Copy each of the following records word for word, keeping every line as it appears.

Stored entries:
........

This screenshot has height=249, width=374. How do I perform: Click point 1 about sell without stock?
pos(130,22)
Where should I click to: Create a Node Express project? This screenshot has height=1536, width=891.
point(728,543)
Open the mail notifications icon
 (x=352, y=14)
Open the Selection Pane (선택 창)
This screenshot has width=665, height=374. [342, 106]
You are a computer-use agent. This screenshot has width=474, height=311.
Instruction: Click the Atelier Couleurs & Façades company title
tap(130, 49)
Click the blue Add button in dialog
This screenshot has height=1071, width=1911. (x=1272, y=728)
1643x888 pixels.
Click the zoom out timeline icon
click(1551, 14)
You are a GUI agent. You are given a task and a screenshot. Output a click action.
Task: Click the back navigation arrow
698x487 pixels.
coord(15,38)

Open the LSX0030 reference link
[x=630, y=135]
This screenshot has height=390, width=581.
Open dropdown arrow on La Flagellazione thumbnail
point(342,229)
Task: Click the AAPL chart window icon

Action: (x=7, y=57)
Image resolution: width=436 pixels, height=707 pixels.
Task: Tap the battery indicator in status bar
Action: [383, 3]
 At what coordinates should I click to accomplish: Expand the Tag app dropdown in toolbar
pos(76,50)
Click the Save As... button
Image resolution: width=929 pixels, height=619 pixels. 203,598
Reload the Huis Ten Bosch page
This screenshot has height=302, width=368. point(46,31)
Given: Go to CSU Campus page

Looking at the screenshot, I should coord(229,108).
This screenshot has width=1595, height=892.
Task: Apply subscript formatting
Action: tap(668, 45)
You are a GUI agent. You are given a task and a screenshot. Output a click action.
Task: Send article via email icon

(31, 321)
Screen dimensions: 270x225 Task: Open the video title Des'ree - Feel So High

........

*Response below*:
This screenshot has height=249, width=374. How do I perform: Click point 1 about sell without stock?
pos(130,22)
Where should I click to: Create a Node Express project? This screenshot has height=1536, width=891.
point(728,543)
Open the mail notifications icon
 (x=352, y=14)
Open the Selection Pane (선택 창)
This screenshot has width=665, height=374. [342, 106]
You are a computer-use agent. This screenshot has width=474, height=311.
Instruction: Click the Atelier Couleurs & Façades company title
tap(130, 49)
Click the blue Add button in dialog
This screenshot has height=1071, width=1911. (x=1272, y=728)
1643x888 pixels.
Click the zoom out timeline icon
click(1551, 14)
You are a GUI agent. You are given a task and a screenshot. Output a click action.
Task: Click the back navigation arrow
698x487 pixels.
coord(15,38)

Open the LSX0030 reference link
[x=630, y=135]
This screenshot has height=390, width=581.
Open dropdown arrow on La Flagellazione thumbnail
point(342,229)
Task: Click the AAPL chart window icon

Action: (x=7, y=57)
Image resolution: width=436 pixels, height=707 pixels.
Task: Tap the battery indicator in status bar
Action: [383, 3]
 At what coordinates should I click to accomplish: Expand the Tag app dropdown in toolbar
pos(76,50)
Click the Save As... button
Image resolution: width=929 pixels, height=619 pixels. 203,598
Reload the Huis Ten Bosch page
This screenshot has height=302, width=368. point(46,31)
Given: Go to CSU Campus page

Looking at the screenshot, I should coord(229,108).
This screenshot has width=1595, height=892.
Task: Apply subscript formatting
Action: tap(668, 45)
You are a GUI agent. You are given a task and a screenshot. Output a click action.
Task: Send article via email icon

(31, 321)
Screen dimensions: 270x225 Task: Open the video title Des'ree - Feel So High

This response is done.